Chimeric viruses between SIVmac and various HIV-1 isolates have biological properties that are similar to those of the parental HIV-1

Objective: To examine the biological properties of HIV-1/SIVmac chimeric viruses from HIV-1 isolates that have different replication rates, cell tropisms and cytopathicities. Design and methods: Four chimeric viruses with gag, pol, vif, vpx, nef and long terminal repeats of SIVmac and vpr, tat, rev, vpu and env of various HIV-1 isolates were constructed and compared in vitro. Cynomolgus monkeys were inoculated with two chimeras that were replicative in monkey peripheral blood mononuclear cells (PBMC). Results: The type-specific neutralization of the chimeras by monoclonal antibodies 0.5 beta and mu 5.5, which recognize V3 of HIV-1(IIIB) and HIV-1(MN) respectively, was observed to be similar to those of the parental viruses, HIV-1(NL432), HIV-1(HAN2) and HIV-1(SF13). The chimeras constructed from HIV-1(SF2) and HIV-1(SF13), which were isolates from the same individual hut from different disease stages, reflected their parental properties, that is, the isolate from the later stage was rapid-high replicating, was more cytopathic and had a wider host range. Chimeras constructed from HIV-1(HAN2), HIV-1(SF13) and HIV-1(NL432) were infectious to macaque monkeys, although the monkeys infected with the chimera from HIV-1(SF13) showed lower virus loads and shorter viremic periods than those infected with the others.
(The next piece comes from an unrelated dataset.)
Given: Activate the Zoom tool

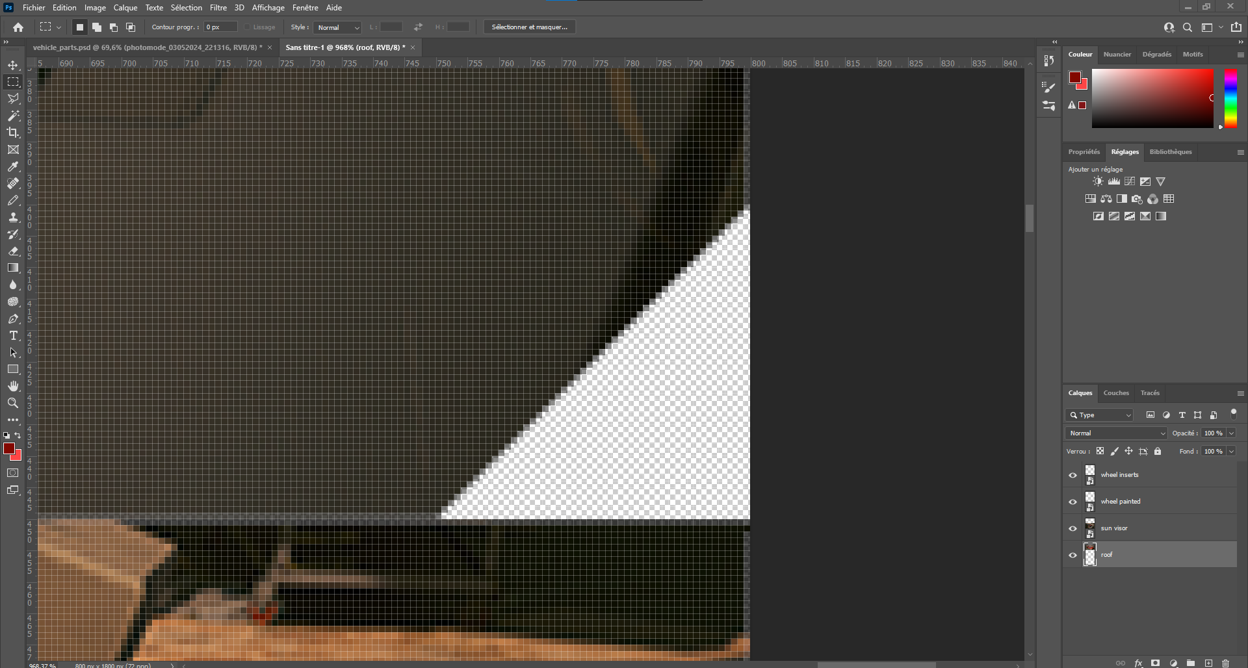Looking at the screenshot, I should click(13, 403).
Conclusions: Chimeras have in vitro properties that are similar to those of their parental HIV-1 isolates, but their growth in macaque PBMC was dependent on which HIV-1 isolate was used. Evaluation of a vaccine by challenging with viruses possessing different antigenicities has become possible in macaque monkeys using newly constructed chimeras.